Tonight, post our revival service with Matt Wilkins, I find myself a bit bewildered. While I missed the first part of Matt’s sermon, I did catch the last half.
At one point, Matt used one of the most important verses to me in all of scripture: John 6:68. Let me back up:
Jesus had been teaching hard things. Hard things to understand. Hard things to stomach. Hard things to let soak into the very fiber of his listeners, with the potential to change everything they knew about life as they had lived it to that point.
In what might not be a very surprising move, we see in verse 66 some of his follower’s reactions:
66 fAfter this many of his disciples turned back and no longer walked with him.
Jesus then turns to his 12 apostles and asks them: “Do you want to go away as well?”
Peter—quick to speak Peter, first to jump Peter–answers in verse 68: “Lord, to whom shall we go? You have hthe words of eternal life,”

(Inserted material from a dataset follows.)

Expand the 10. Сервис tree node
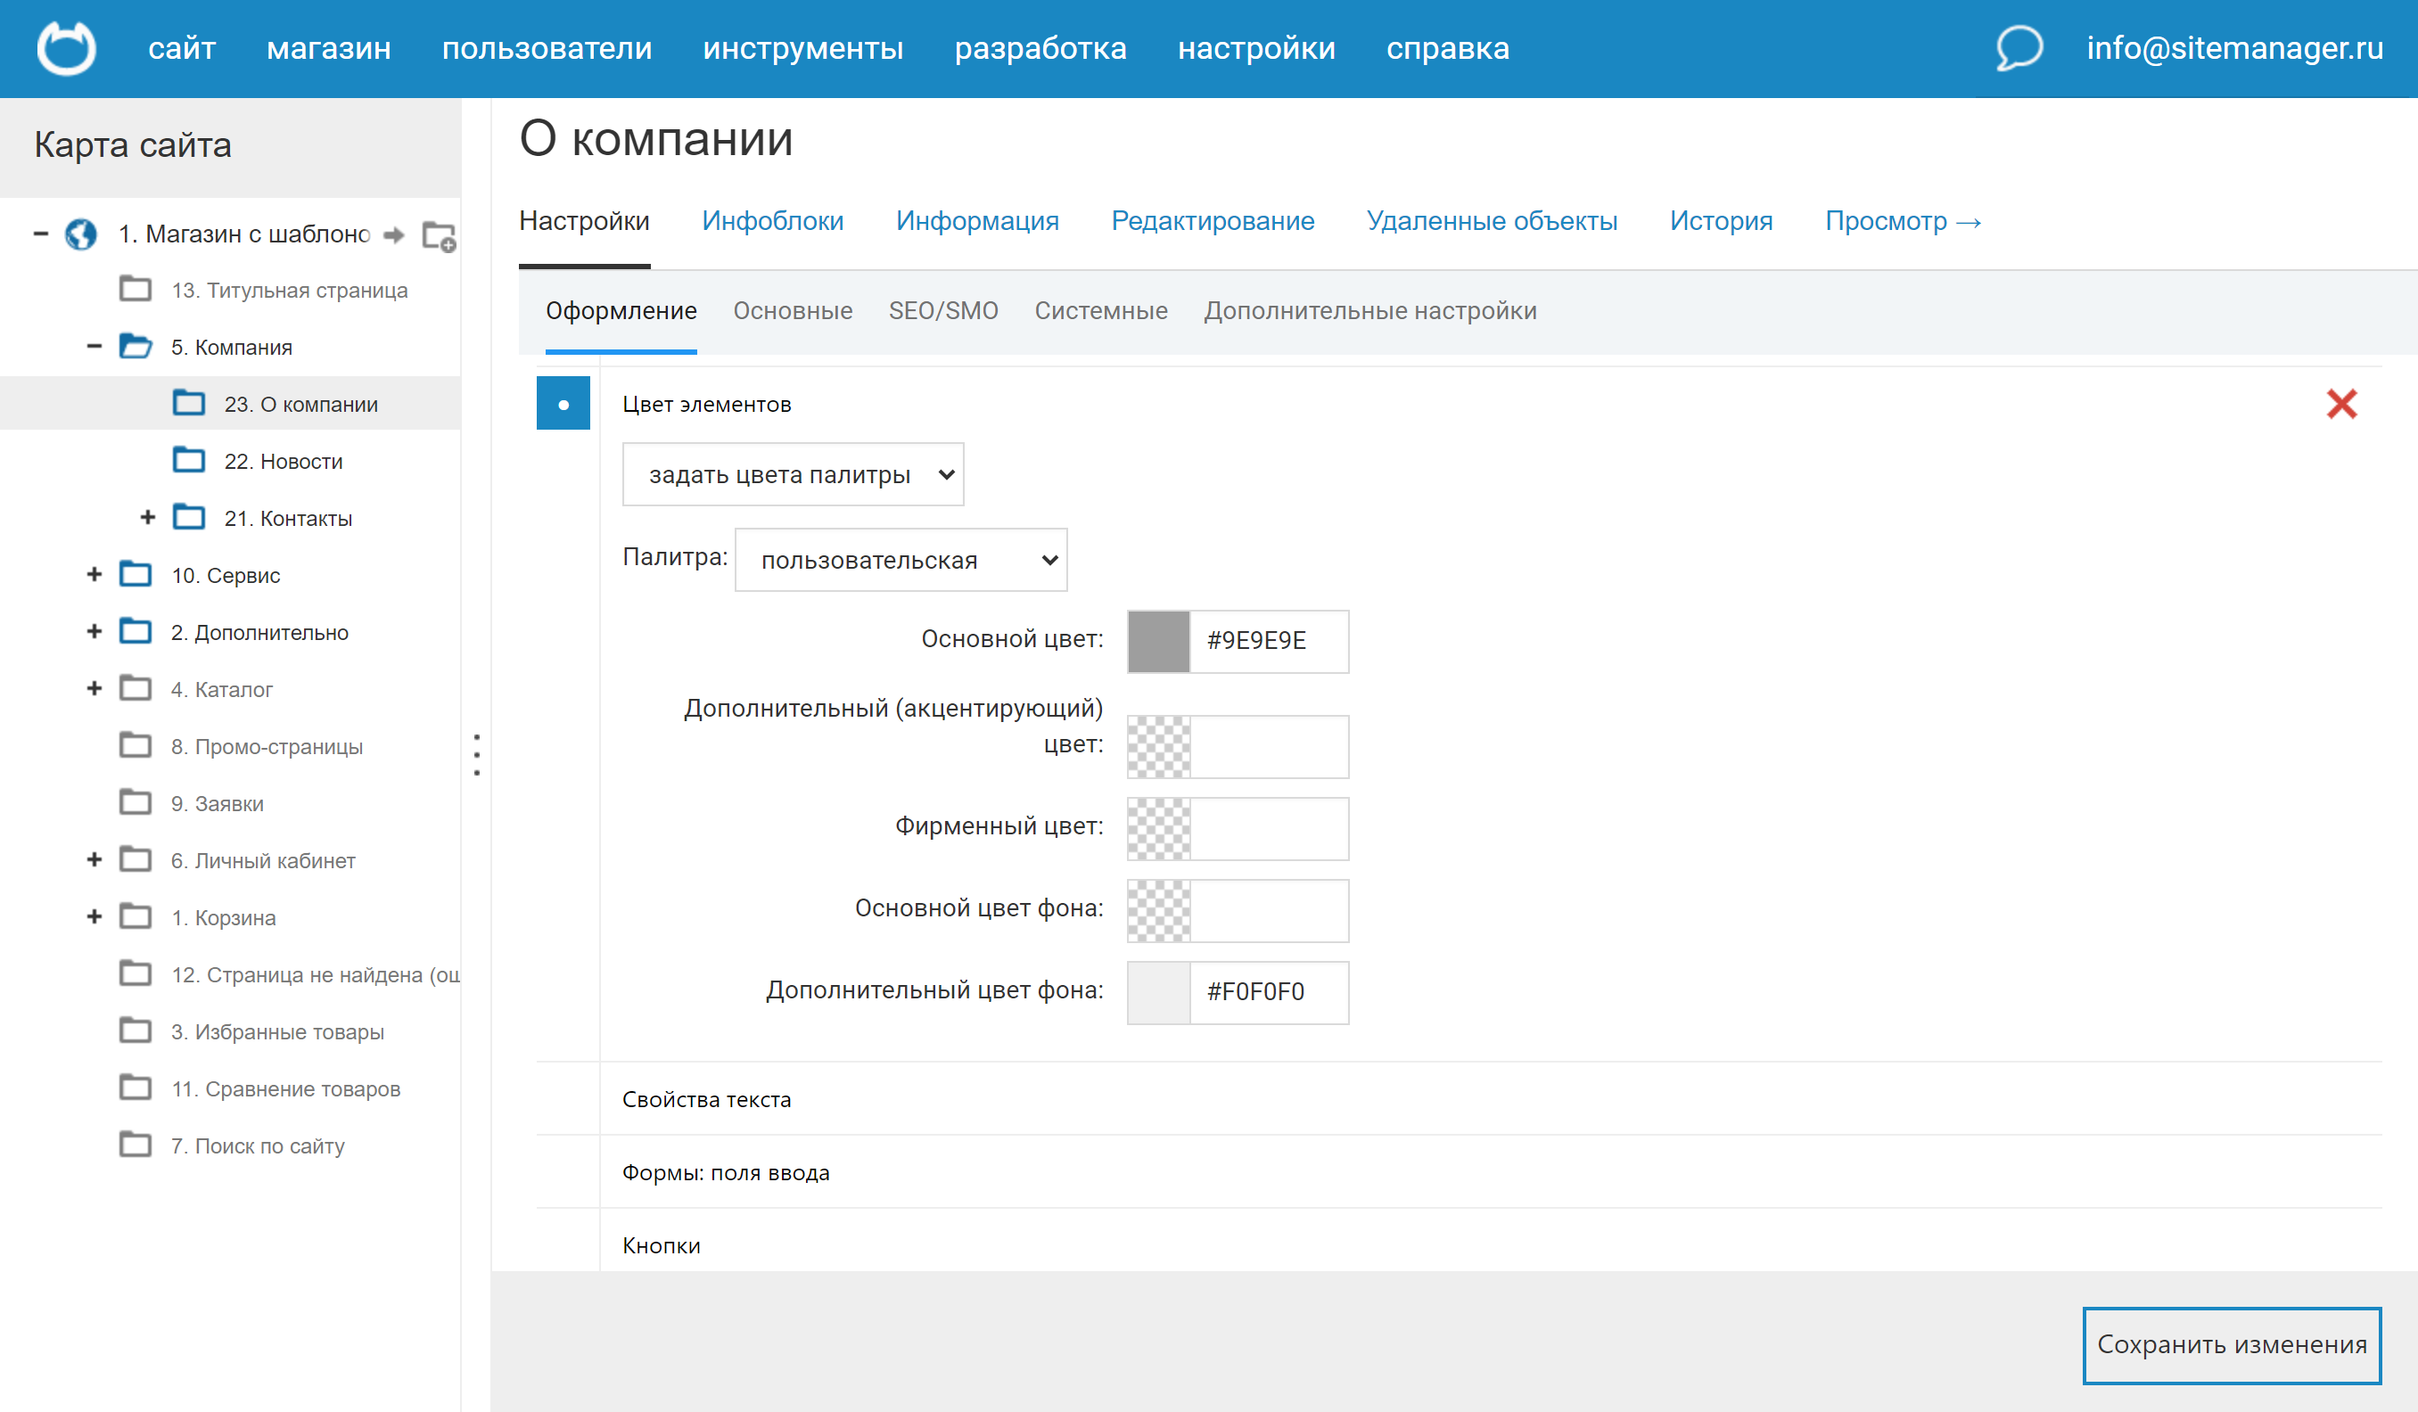 (94, 575)
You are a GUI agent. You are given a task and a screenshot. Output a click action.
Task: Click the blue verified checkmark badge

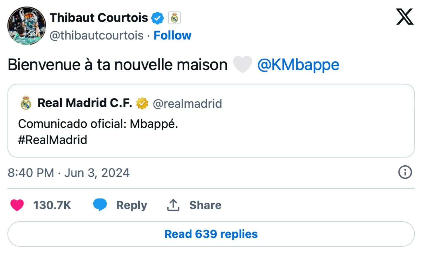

What does this have to do with revival? The answer to this question is just beyond my realm of available thinking tonight. I can almost grasp it, but not quite. I’m not sure why. Maybe it is the fact that Peter has come to the realization, the conclusion, that he has no other choice. He has no more plans. His plans are destroyed–where else does he have to go, but to Jesus, who has the words of eternal life?
So maybe that is how John 6:68 is connected to revival. A realization that there is no where else to go. A realization that any other plan apart from Jesus leads to death. An acknowledgement that a reviving to life only comes through Christ’s words that contain eternal life.
These are hard things for me to process tonight. Like I said, I find myself a bit bewildered and not thinking as clearly as possible due to some intense pain I am fighting. I pray for sleep, for hope, and honestly for revival to get up again tomorrow morning and try again, knowing that my plans are futile, and where else am I going to go, except to the one who has the words of eternal life?